It’s not a horse, just two coconuts banging together to make the sound of one.
There’s a guy named Tim the Enchanter who touts a Killer Rabbit.
People get slapped in the face with fish.
Yet, it’s all typical, at least for the stage show of “Monty Python’s Spamalot.”
This weekend is the opening for the show at the Phoenix Performing Arts Centre in Duryea. It is “lovingly ripped off” from the 1975 film “Monty Python and the Holy Grail,” a comedy that captured three Tony Awards and 14 nominations. This production will be the first in the area.
The Weekender caught up with Lee LaChette, artistic director at the PAC and director and choreographer for the show, about the organized madness that is “Spamalot.”
THE WEEKENDER: What is Spamalot all about?
LEE LACHETTE: It’s about King Arthur and his sidekick Patsy searching for Knights of the Round Table. As he rides his horse through the land (which is just a pair of dried coconut shells clanking together that Patsy makes sound like a horse), he hooks up with the zaniest knights that becomes his troop. Along the way, he meets up with God, who sends him on a quest for the Holy Grail to be an example. They run into Frenchies who catapult a cow at them, the Knights Who Say Ni, the Black Knight, and Tim the Enchanter with his Killer Rabbit.
W: Does the stage show differ from the film?
LL: Of course the big difference is the musical numbers, but it is similar in the plot.
W: As a director, were there any challenges for you with this show?
LL: This show is very costume, prop, and set heavy, making it very difficult for a small community theatre.

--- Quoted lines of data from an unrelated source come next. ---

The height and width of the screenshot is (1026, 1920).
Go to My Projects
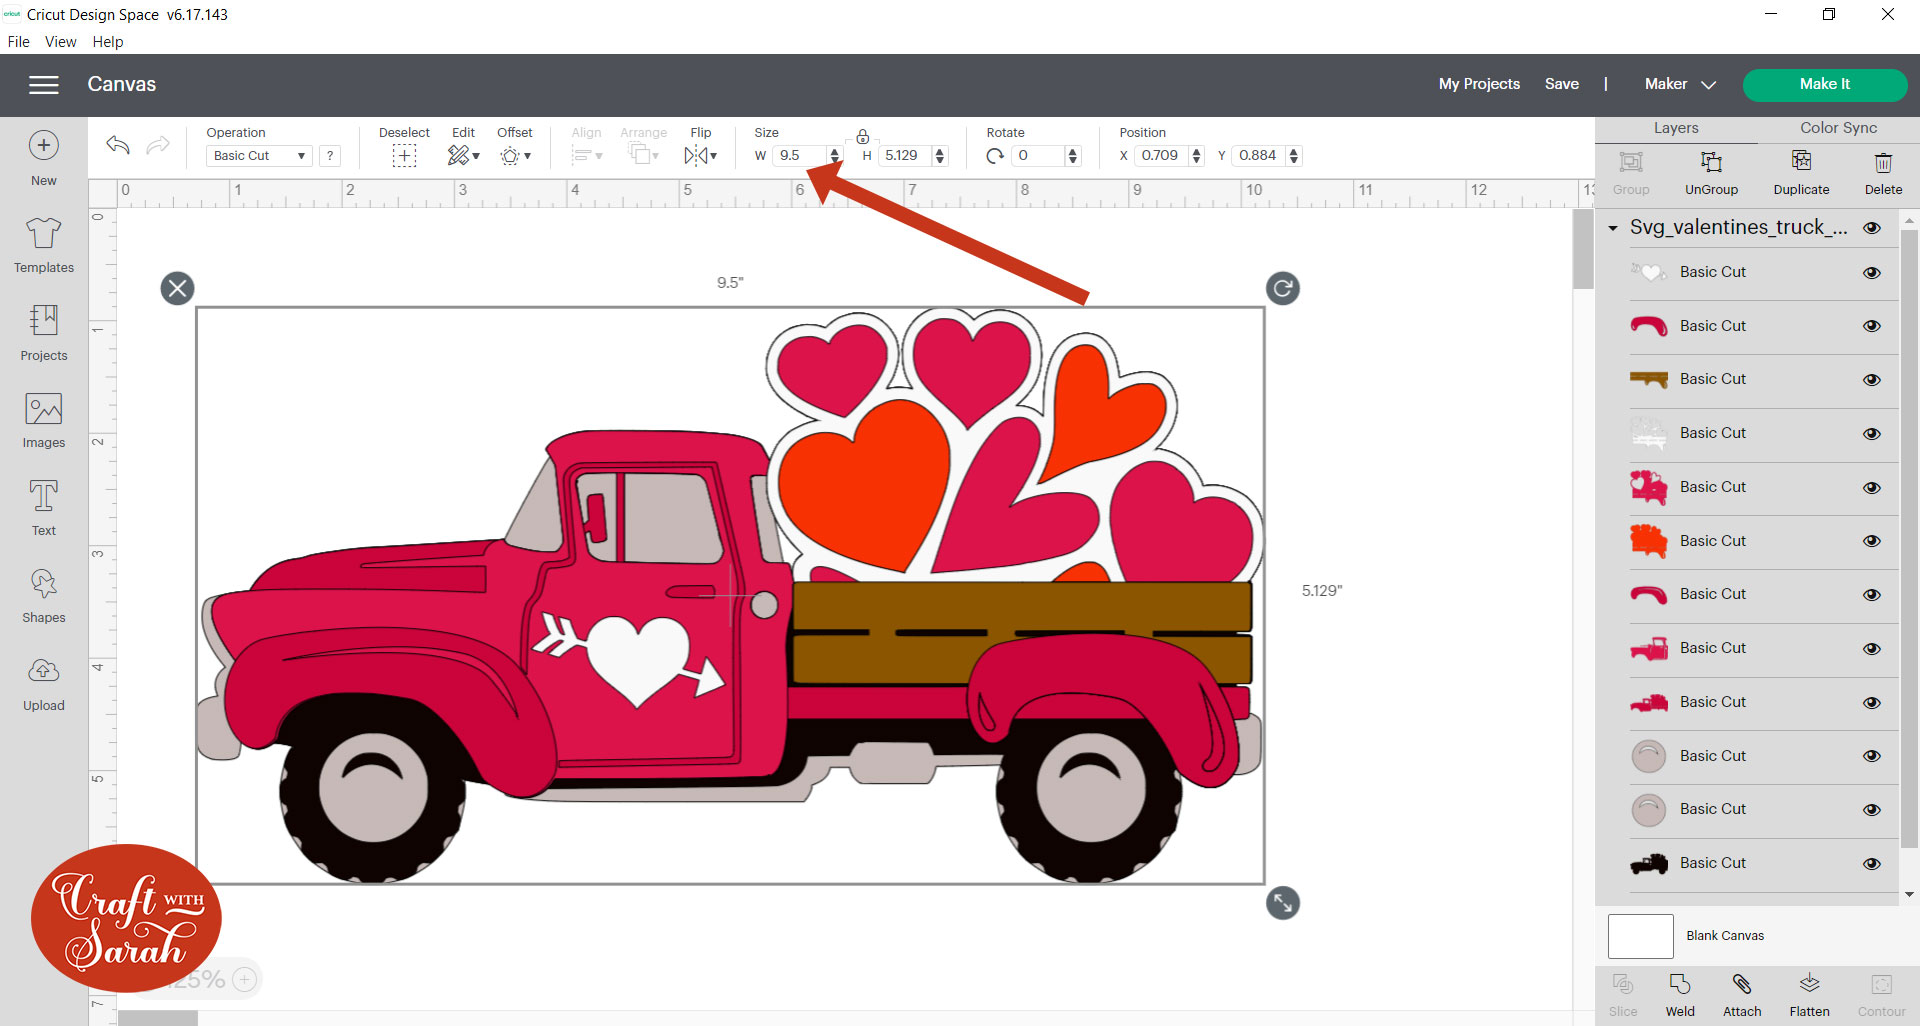(1478, 85)
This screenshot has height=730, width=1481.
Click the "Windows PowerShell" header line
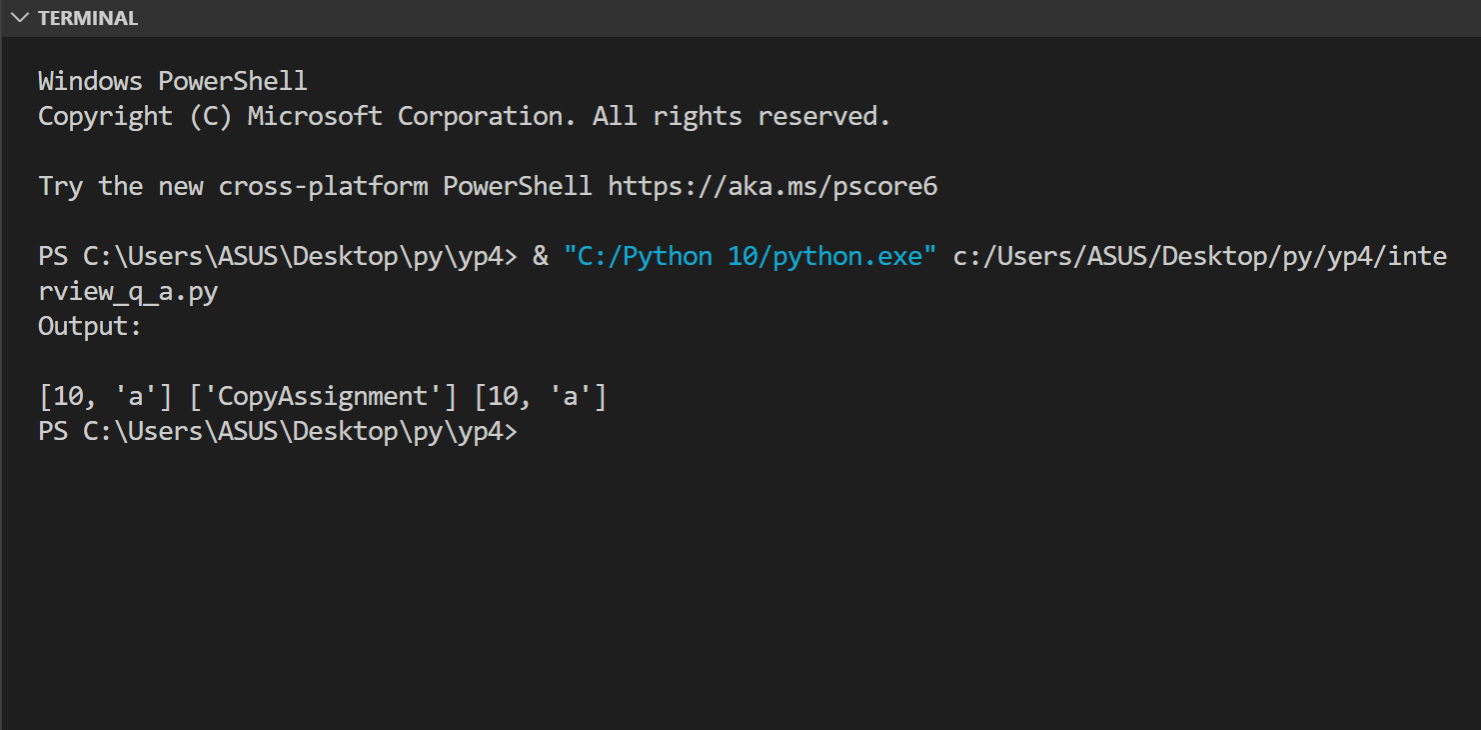click(172, 81)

The show is very detailed and specific in what it requires to do a professional production. I searched the Internet for authentic props and helmets, our costume directors made the knights’ tunics, and we had our resident artist draw and paint each Knight’s outfit by hand to match exactly to the Broadway production. We also had one of our costumer’s mothers hand crochet the chainmail shirts for the knights. We have gone all out for this production, paying attention to the smallest details.
W: How about as a choreographer?
LL: The musical numbers were very challenging. We started the choreography before even blocking the show and worked on them for weeks. Each musical number is bigger than the last. It is a very dance heavy show with a lot of chaos in each number. There is always so much going on during each song, so it wasn’t like you just learned some steps and danced it. Most of my knights even had to learn to tap dance. The choreography is almost exact to what was done in the Broadway production. It was a lot of hard work, but we had a lot of fun doing it.
W: Why do you think Spamalot is such a hit with audiences?
LL: The show is just so much fun. When I saw it in preview a month before it opened, we laughed through the entire show. It is just hilarious Monty Python humor. It captures you right from the opening straight through to the end, with never a dull moment. The musical numbers will have you tapping your feet in your seat. I knew after seeing it that someday I was going to direct and choreograph this show. It is truly a choreographer’s dream to do this many big dance numbers in one show with a touch of hilarious. I’ve waited three years for their touring to end to get the licensing for this show, and it was well worth the wait. We are so proud to be the first in Northeast Pennsylvania to premier this show.
W: What’s your favorite thing about the show?
LL: Everything. There is nothing in this show that I don’t love. The whole concept, humor, songs, and dances are my favorite. I can’t pick just one thing. I had a blast with the whole show. These young adults are so amazing; you will not want to miss it.